Ayrılık türküsü


Yüksek yüksek tepelere diye başlayıp acıklı bir şekilde devam eden türküyü bilmeyenimiz yoktur. Ayrılığı en güzel şekilde anlattığı için mi, yoksa başka sebeple midir bilinmez, yurdumuzda kına gecelerinde gelinleri ağlatmak için mutlaka söylenen türkülerden biridir. Hikayesi de türkünün sözlerinden anlaşılacağı üzere acıklı bir ayrılığı anlatır. Şimdi önce türkümüzün sözleri sonrada hikayesi.... Bakalım daha kaç genç kız gelin olurken bu türküde ağlacak.



Yüksek Yüksek Tepelere
Yüksek yüksek tepelere ev kurmasınlar
Aşrı aşrı memlekete kız vermesinler
Annesinin bir tanesini hor görmesinler
Uçan da kuşlara malum olsun
Ben annemi özlerim
Hem annemi hem babamı
Ben köyümü özlerim
Annemin yelkeni olsa açsa da gelse
Babamın bir atı olsa binse de gelse
Kardeşlerim yolları bilse de gelse
Uçan da kuşlara malum olsun
Ben annemi özlerim
Hem annemi hem babamı
Ben köyümü özlerim

Herkes tarafından bilinen bir öyküdür. Eski zamanların birinde Zeynep adında çok güzel bir kız varmış. On altı yaşına yeni bastığı günlerde Zeynep'i köyündeki bir düğünde yabancı köylerden gelen Ali isimli bir genç görür. Ali Zeynep'i çok beğenir ve köyüne döndüğünde durumu büykülerine anlatır ve kızın babasına hemen görücü gönderir. Kızın ailesi görücüye olumlu cevap verir gönderirler. Kısa bir zaman sonra Ali ve Zeynep'e düğün yapılır. Ali, Zeynep'i alıp aşırı köyüne götürür.
Ali'nin köyü ile Zeynep'in köyünün arası üç gün üç gece mesafededir. Köylerin uzak oluşundan dolayı Zeynep, anasını babasını ve kardeşlerini yedi yıl boyunca göremez. Anne, baba, kardeş özlemi Zeynep'in yüreğinde günden güne artarak dayanılmaz bir hal alır. Köyün yeksek bir tepesinde bulunan evinin bahçesine çıkarak ailesinin olduğu köyün tarafına dönüp için için kendi yaktığı türküyü söyler.

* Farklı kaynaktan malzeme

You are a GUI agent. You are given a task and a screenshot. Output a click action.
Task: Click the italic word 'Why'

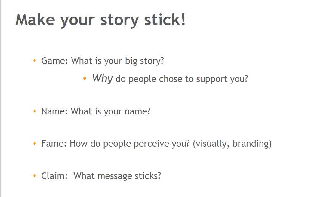click(x=103, y=78)
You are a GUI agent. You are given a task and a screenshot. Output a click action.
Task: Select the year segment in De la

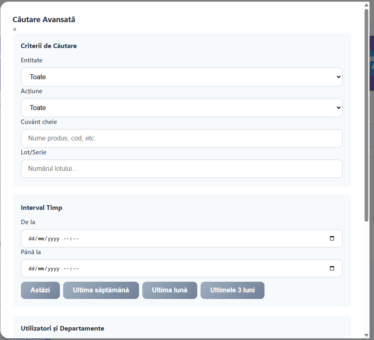54,239
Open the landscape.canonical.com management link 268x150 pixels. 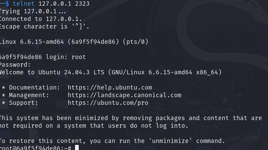[x=124, y=95]
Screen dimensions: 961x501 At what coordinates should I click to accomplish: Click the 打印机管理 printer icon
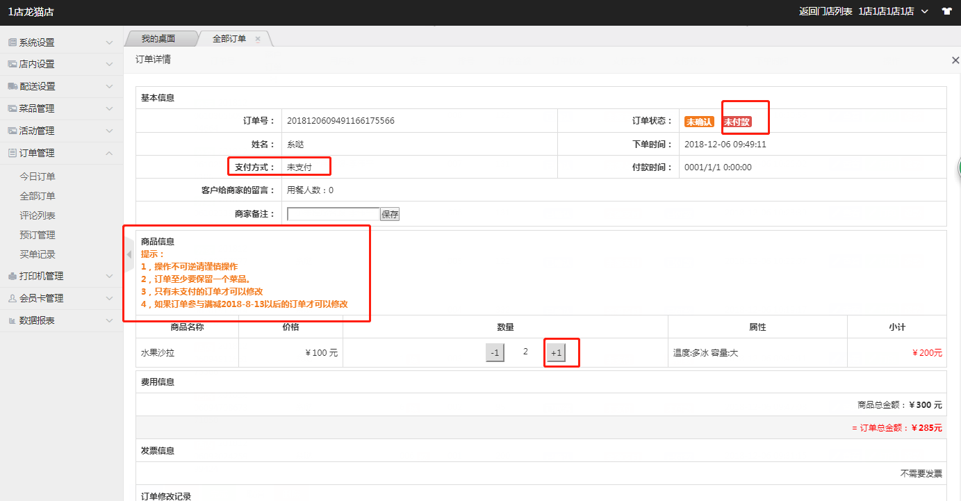point(13,276)
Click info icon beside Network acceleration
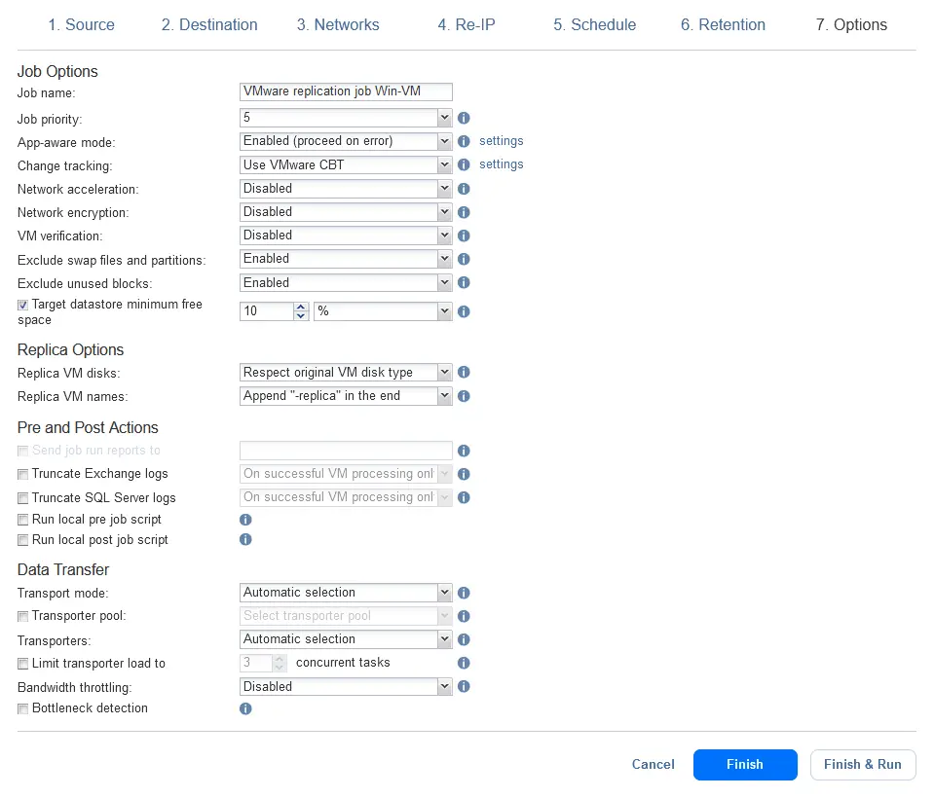Screen dimensions: 934x798 click(x=464, y=189)
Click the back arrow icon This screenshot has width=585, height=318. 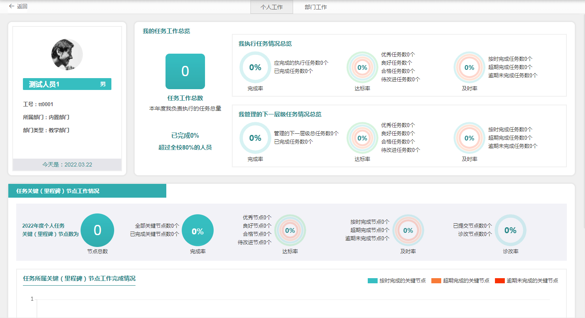11,6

Türküyü söyledikçe sıla özlemini de gidermeye çalışırmış. Ama Zeynep'in kocası onun bu özlemine pek aldırış etmez. Artık Zeynep'i de eskisi kadar sevmemektedir. Bu yüzden onu fazlaca horlamaya, eziyet etmeye başlar. Sonunda sıla hasreti, aile özlemi ve kocasının horlaması Zeynep'i hasta edip yataklara düşürür.
Gün geçtikçe hastalığı artan Zeynep'in düzelmesi için, köylüler anasının babasının çağrılmasını önerirler. Artık başka çaresinin kalmadığını anlayan Zeynep'in kocası da anasına babasına haber vermeye gider. Altı gün altı gecelik bir yolculuktan sonra bir akşam üstü Zeynep'in anası babasını da yanlarına alarak köye geri gelir. Zeynep'i yatakta ağır hasta bulan annesi, babası gördüklerine inanamazlar. Zeynep perişan bitkin bir halde hala türküsünü mırıldanmaktadır. Aynı türküyü anasına babasına da söyler. Hem Zeynep'in içler acısı hali hemde söylediği türkünün sözlerinden dolayı çevresindeki bütün köy kadınları duygulanıp göz yaşı dökerler. Annesi de fenalıklar geçirir ve bayılır.
Zeynep hasretini giderir gidermesine ama artık çok geç kalınmıştır. Bir daha Zeynep'ten hayır gelmez ve sonu ölümle biter. Herkes Zeynep için göz yaşı döker. İşte o gün bu gündür ayrılığın hüznün türküsü olarak söylenip günümüze kadar gelir.

0 yorum:

Yorum Gönder

Hakkımda

Gezmeyi seven, hayvan sever, kedi delisi...

İzleyiciler

 

POSEIDON ♣ ♣ ♣ Mamanunes Templates ♣ ♣ ♣ Inspiração: Templates Ipietoon
Ilustração: Gatinhos - tubes by Jazzel (Site desativado)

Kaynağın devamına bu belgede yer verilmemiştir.